— Start of Source extract —

Think about why your customers love your grocery store. Do they appreciate your great selection of high-quality products? Do your fair prices give them the best bang for their buck? Do they smile every time they interact with your friendly and helpful employees? 

You certainly invest to deliver an in-store experience your customers appreciate, but even still, one factor reigns supreme in why they choose you: Your store is likely pretty close to their houses. 

According to a report from Access Development, the average consumer travels only eight minutes from home to their grocery store. 

How can retailers get customers outside that travel radius to choose their stores? Read on. 

What is the power of proximity?

For their everyday purchases — things like filling up their tank, a haircut, or a ticket at the movie theater — consumers are distance-sensitive. Distance is a type of customer “friction,” the thing, perception, or circumstance that prevents shoppers from choosing a particular retailer. Grocery shopping is subject to friction, as well; this USDA report states that the average American’s preferred grocery store (defined as the store they frequent most) is about 3.8 miles from their home.

But distance isn’t everything, and there are other factors (like those noted above) that can sway a shopper to choose one store over another. And those additional factors do come into play. While Americans are about 3.8 miles from their preferred grocery store, the USDA also says that their closest grocery store is only 2.2 miles away on average.

Since there are factors at play that affect a customer’s willingness to travel, how can grocers use those factors to overcome friction for new customers? One way to incentivize the customer to break from their normal patterns is to offer them incentives to change their behavior.

— End of Source extract —
— Start of Available data —

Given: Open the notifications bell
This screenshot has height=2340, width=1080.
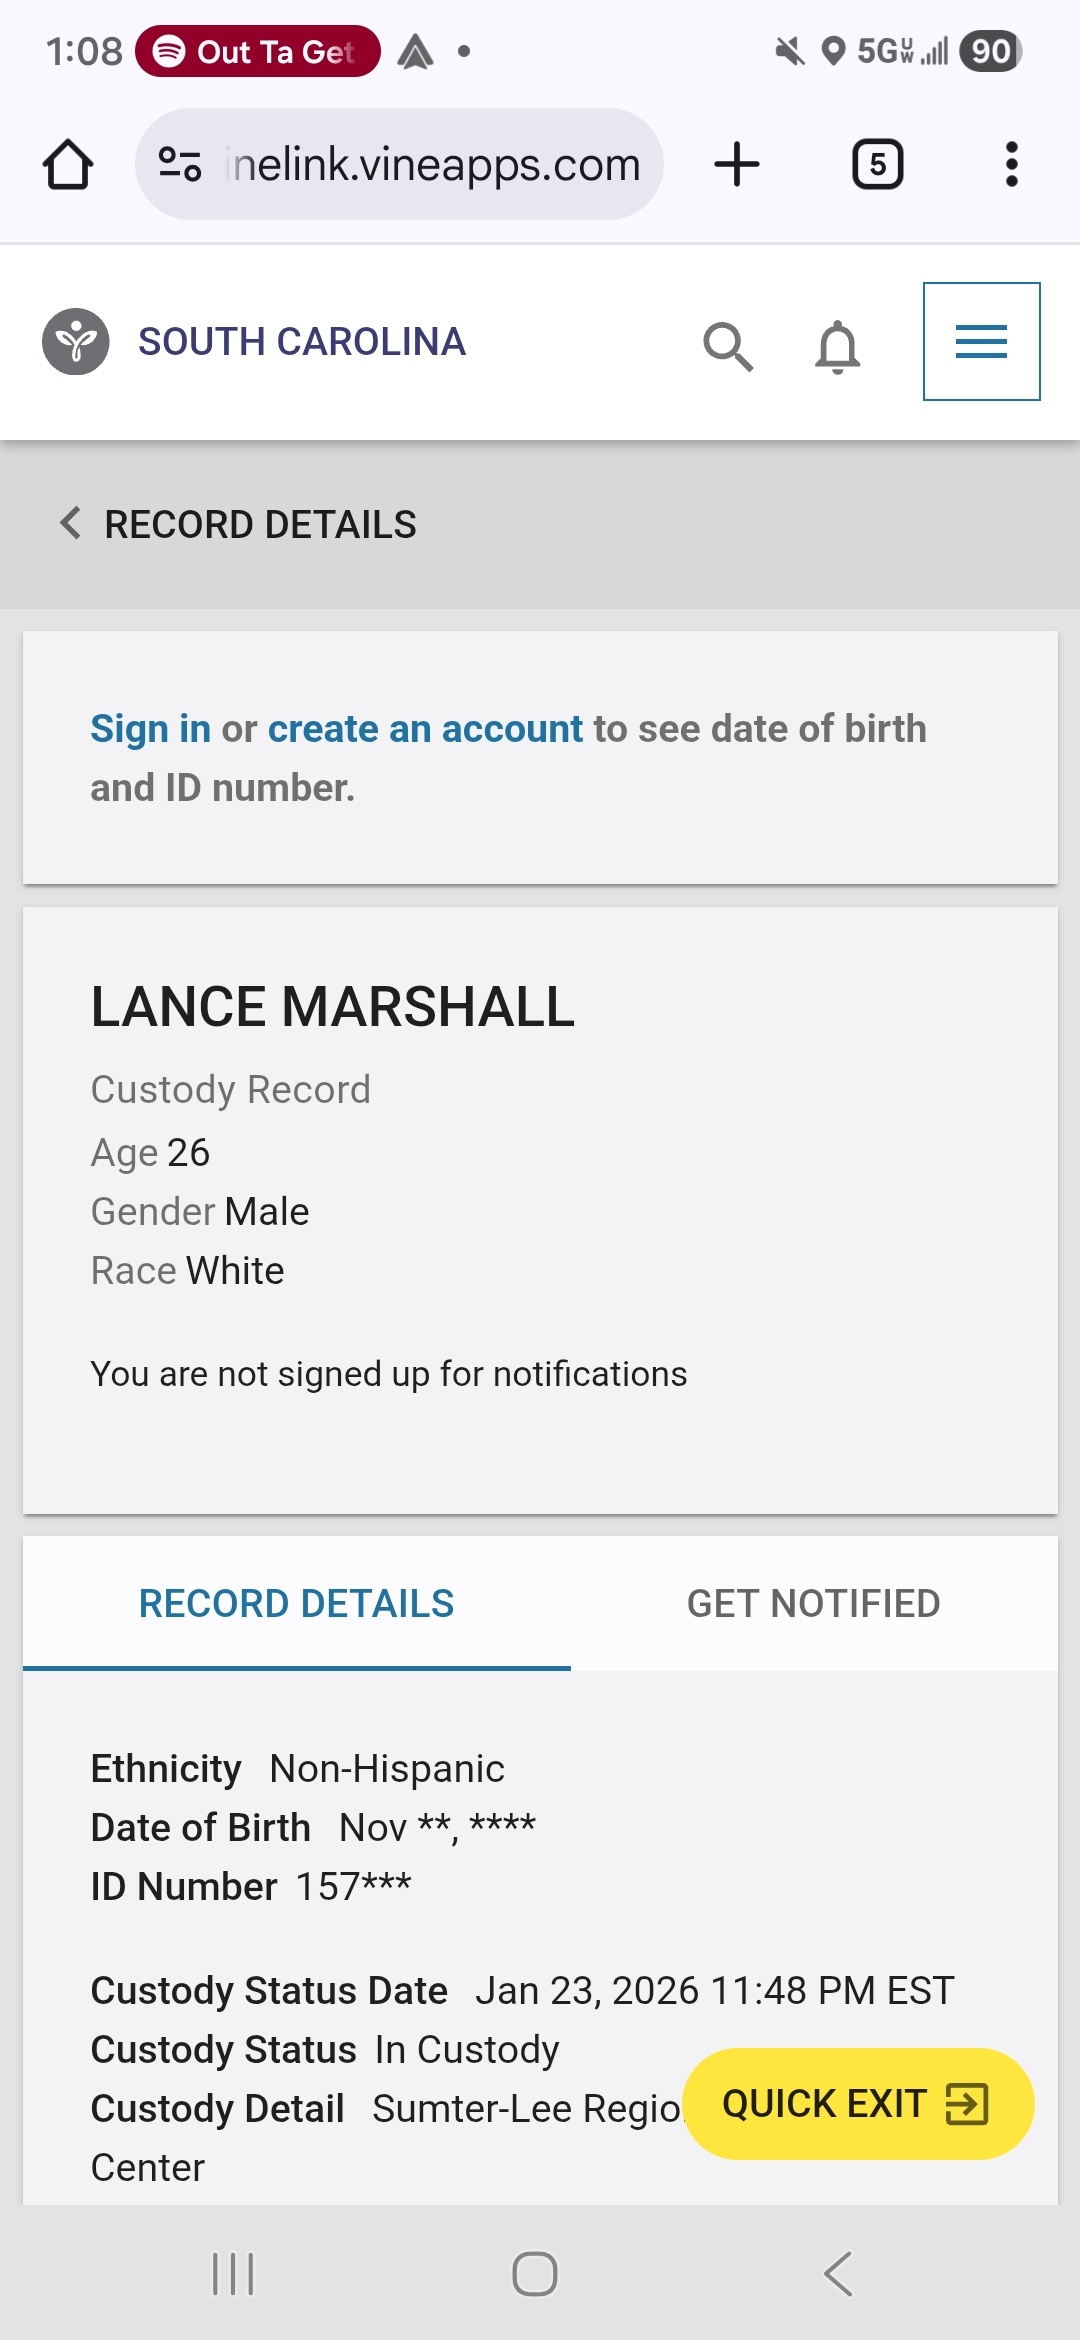Looking at the screenshot, I should (x=837, y=346).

— End of Available data —

Continue the article on grocery shoppers and how far they travel to a store, picking up after its last sentence.

Customers will travel for cash back

The graph below, which features new data from Upside, shows that shoppers are willing to make a different decision than usual in order to receive cash back. To go to a grocery store one mile away from their primary location, the average grocery shopper in this survey would expect to receive 5.3% cash back. Generally, the right cash back offer can convince users to travel farther — in some cases, up to 10 miles away — to get their groceries.  

 

How much cash back is the right amount? 

At what point does offering these incentives become unprofitable? As their distance to your grocery store grows, customers’ expectation for the size of their incentive grows, as well. 

Incentives change behavior. But when they’re not properly personalized for each individual customer, they can cannibalize retailers’ expected profit and hurt the bottom line.

Personalized incentives are what make Upside different. Upside finds the optimal offer amount that motivates new customers to transact at participating grocery stores and entices existing customers to spend more in-store. The offers are personalized to each individual customer and these transactions are net-new to the business, so retailers earn profit on these new transactions. 

The average Upside user travels 4.2 miles to get their groceries, excluding outliers. Keep in mind that the typical household travels roughly 3.8 miles to their primary grocery store. That means Upside’s cash back offers motivate users to travel 12% farther for groceries than the typical American household.

This phenomenon is even more pronounced in rural areas, where Upside users are traveling an average of 5.2 miles to get their groceries. 

Again, all of these cash back incentives are profitable for retailers. Upside’s offer algorithm is optimized to consider each user’s shopping history — along with dozens of other factors in real time —  and generate personalized offers for them.  

Is it worth getting customers to travel farther?

Today’s average customer is either not willing to go the extra mile to shop with you, or maybe even drives past your store for more value elsewhere. 

Grocers with an interest in changing that behavior often look to advertising or delivery. Advertising dollars get you clicks or views that are seldomly tied back to a measurable change in shopper behavior, and delivery fees are often cost-prohibitive or don’t carry a positive return on investment. 

Grocers considering cash back incentives are asking: Is it worth it to pay for customer incentives that encourage a wider radius of customers to shop with me, or will that incentive cost more than I earn?

The data shows it is worth it, and it is profitable.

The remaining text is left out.